Today, one additional player was hired. His name was Foster Hays from Dallas, TX
Hays would be the first to admit that he didn’t have much of an employment resume. He had never done this kind of work before. For instance, Hays had absolutely no previous WSOP experience. Nevertheless, he managed to be a quick learner on the joy. Hays’ primary duties and responsibilities included sitting around a series of poker tables and playing cards the entire time.
Hays worked just four days at the Rio Las Vegas, assigned to a specific poker tournament designated as the $1,500 buy-in-No-Limit-Hold’em Championship.

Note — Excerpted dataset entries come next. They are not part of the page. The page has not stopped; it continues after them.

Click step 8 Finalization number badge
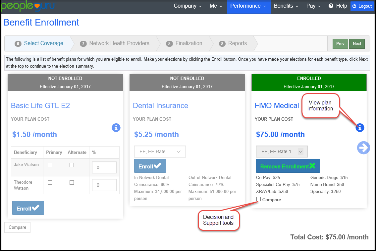The width and height of the screenshot is (376, 251). [x=169, y=44]
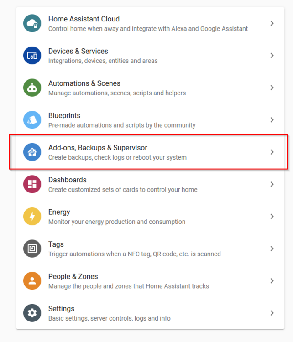Click the Home Assistant Cloud icon

[32, 23]
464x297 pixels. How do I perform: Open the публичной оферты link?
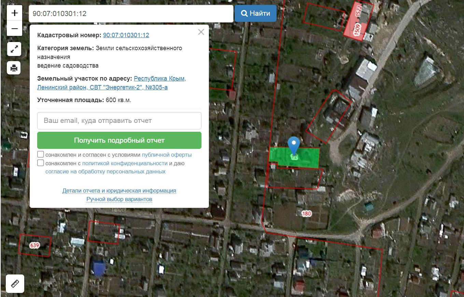tap(167, 155)
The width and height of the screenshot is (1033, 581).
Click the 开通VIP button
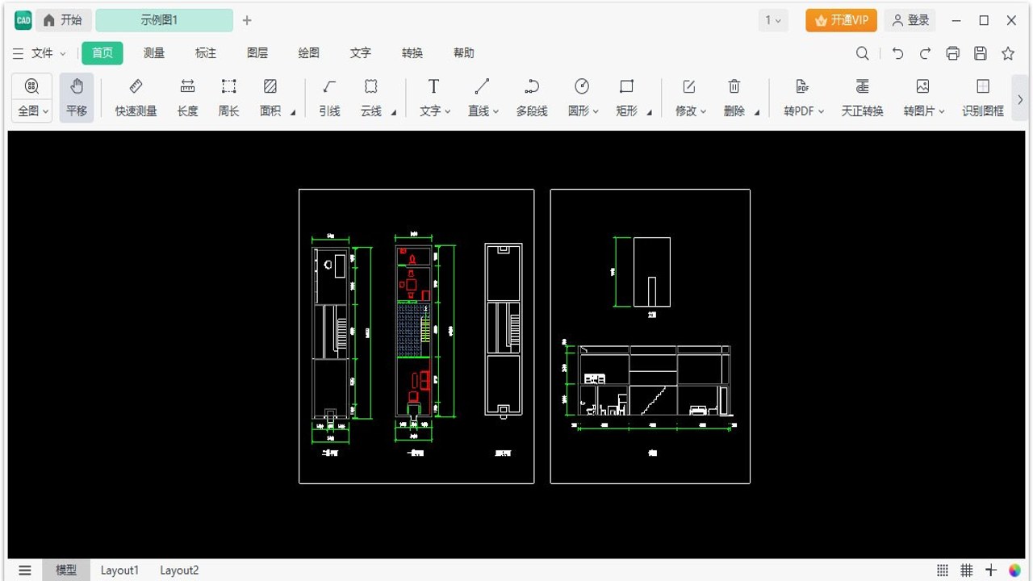point(841,20)
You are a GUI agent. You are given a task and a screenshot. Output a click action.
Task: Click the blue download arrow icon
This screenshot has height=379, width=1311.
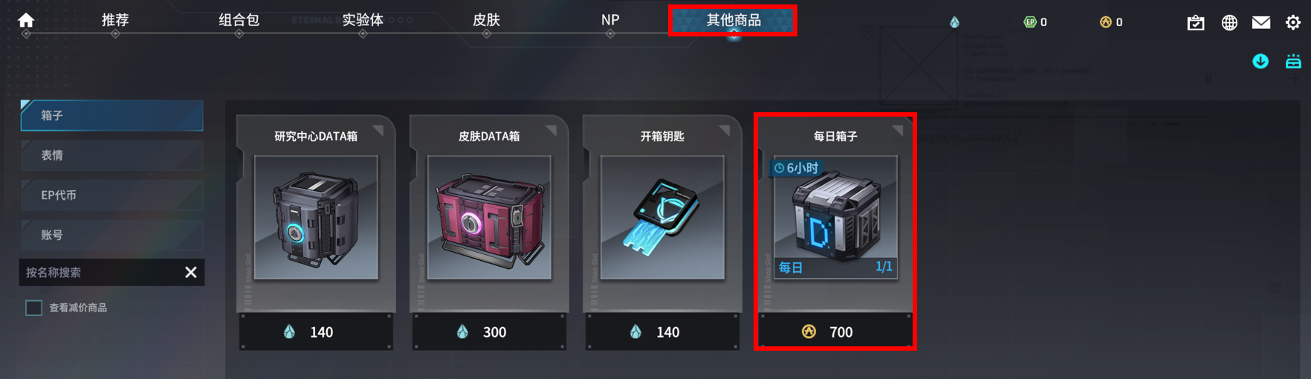click(x=1260, y=61)
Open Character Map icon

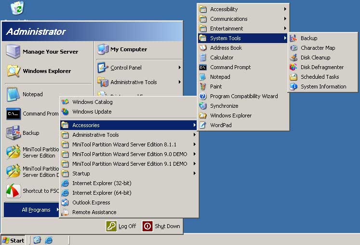click(x=293, y=48)
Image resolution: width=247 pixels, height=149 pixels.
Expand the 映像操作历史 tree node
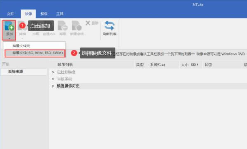click(x=53, y=86)
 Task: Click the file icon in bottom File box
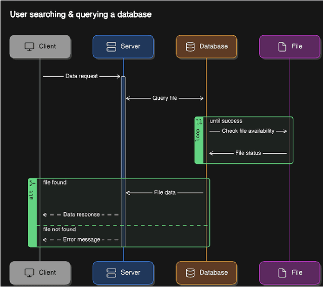pos(283,272)
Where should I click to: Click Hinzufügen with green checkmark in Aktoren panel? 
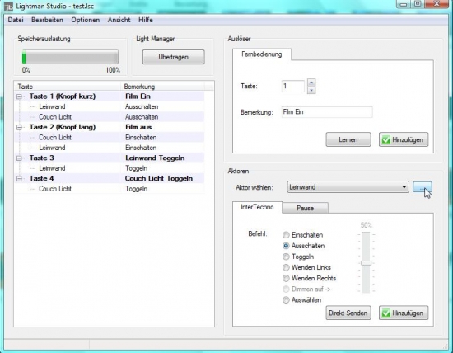click(x=404, y=313)
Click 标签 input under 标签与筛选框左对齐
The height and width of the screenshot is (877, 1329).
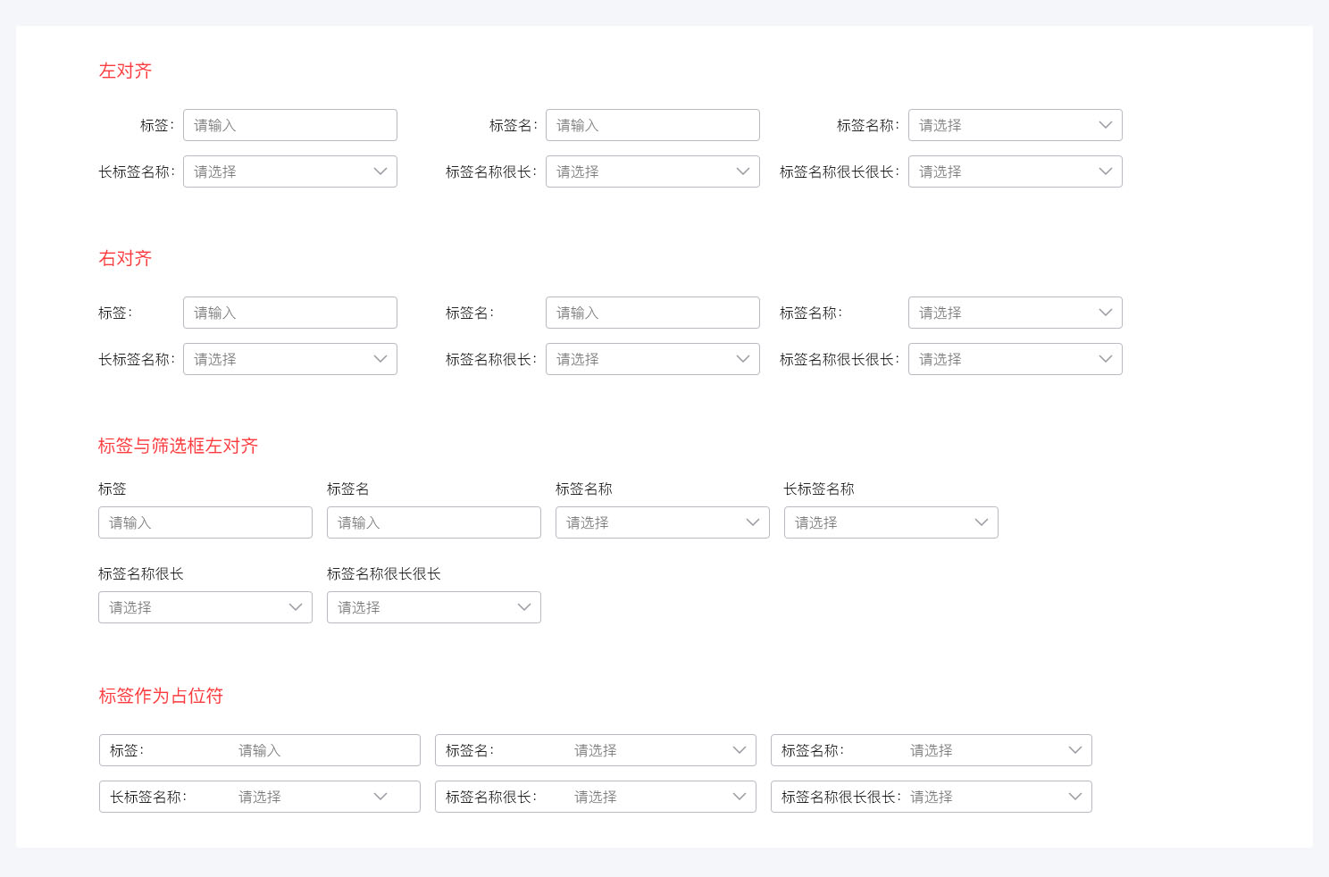(x=205, y=522)
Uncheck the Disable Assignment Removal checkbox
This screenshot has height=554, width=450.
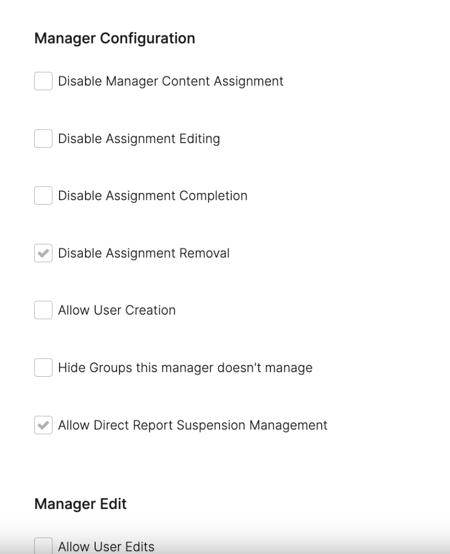pyautogui.click(x=43, y=253)
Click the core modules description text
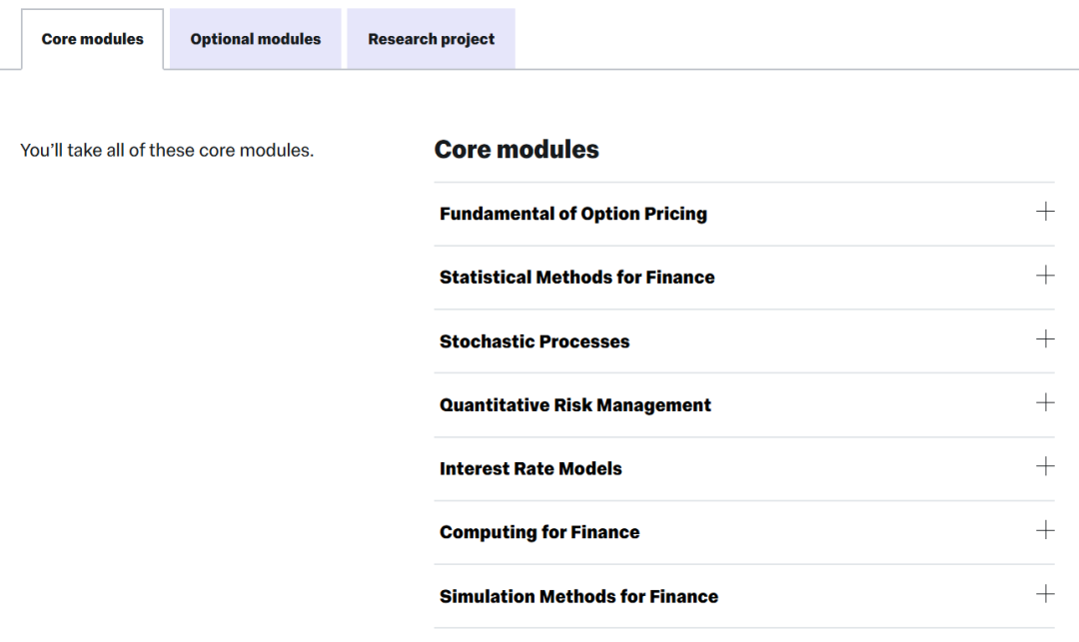The width and height of the screenshot is (1079, 642). point(167,151)
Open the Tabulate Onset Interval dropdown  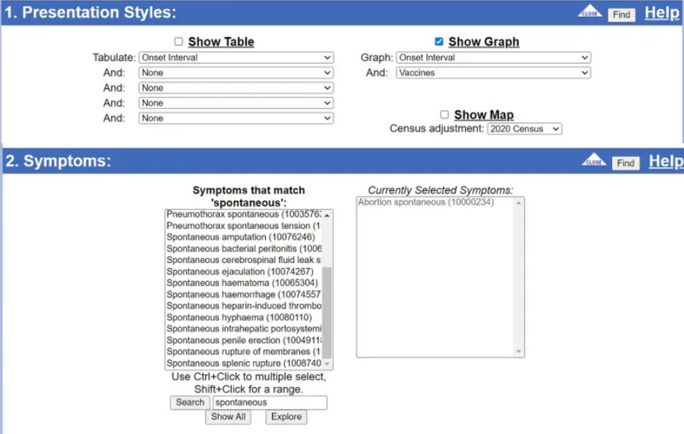(x=236, y=58)
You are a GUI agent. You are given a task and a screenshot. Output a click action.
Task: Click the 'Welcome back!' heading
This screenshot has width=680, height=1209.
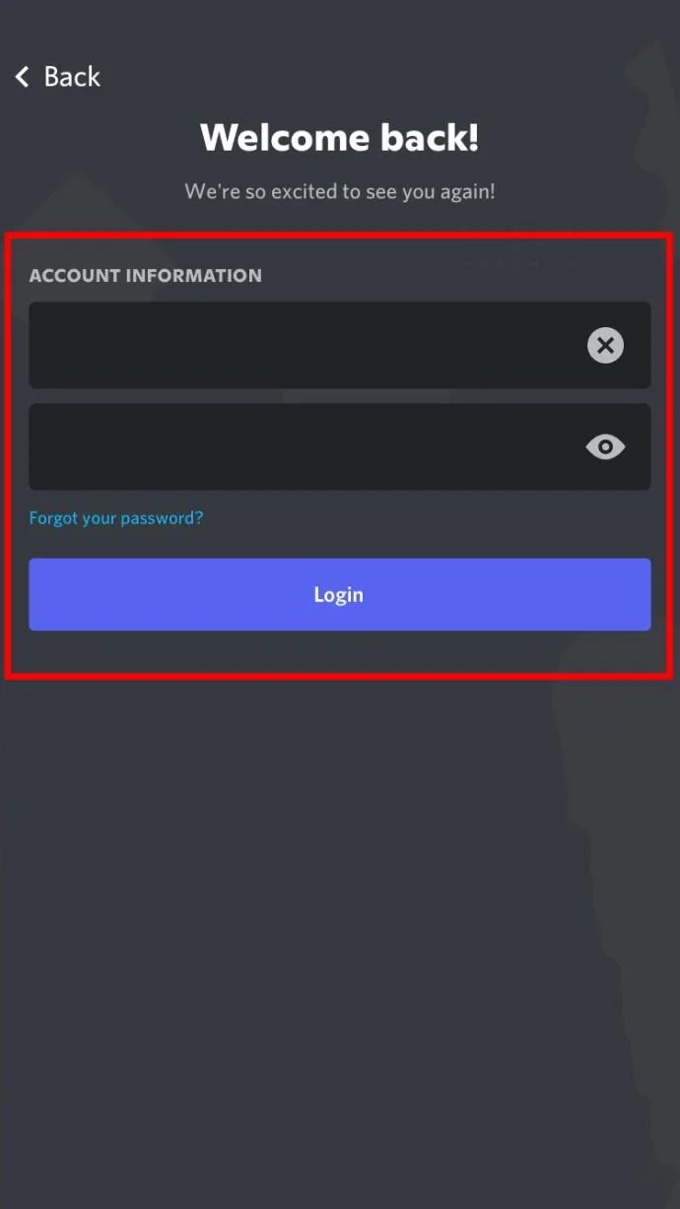pos(339,137)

He put in 40 total hours. He s granted several breaks, including one hour each day for dinner. He was able to wear shorts, a sweatshirt, and flip flops to work. He even got to sleep until noon during each of the four days he was employed.
Hays collected a nice-sized paycheck totaling $735,400. His salary was calculated based on working three 12-hour shifts, plus one 4-hour shift on his final day. His e0 combined hours amounted to a net income of $18,385 per hour. Hays was even permitted to bring along many of his friends to work on his final day. The friends spent most of their time at Hays’ place of employment shouting encouragement, celebrating exciting hands and drinking beer.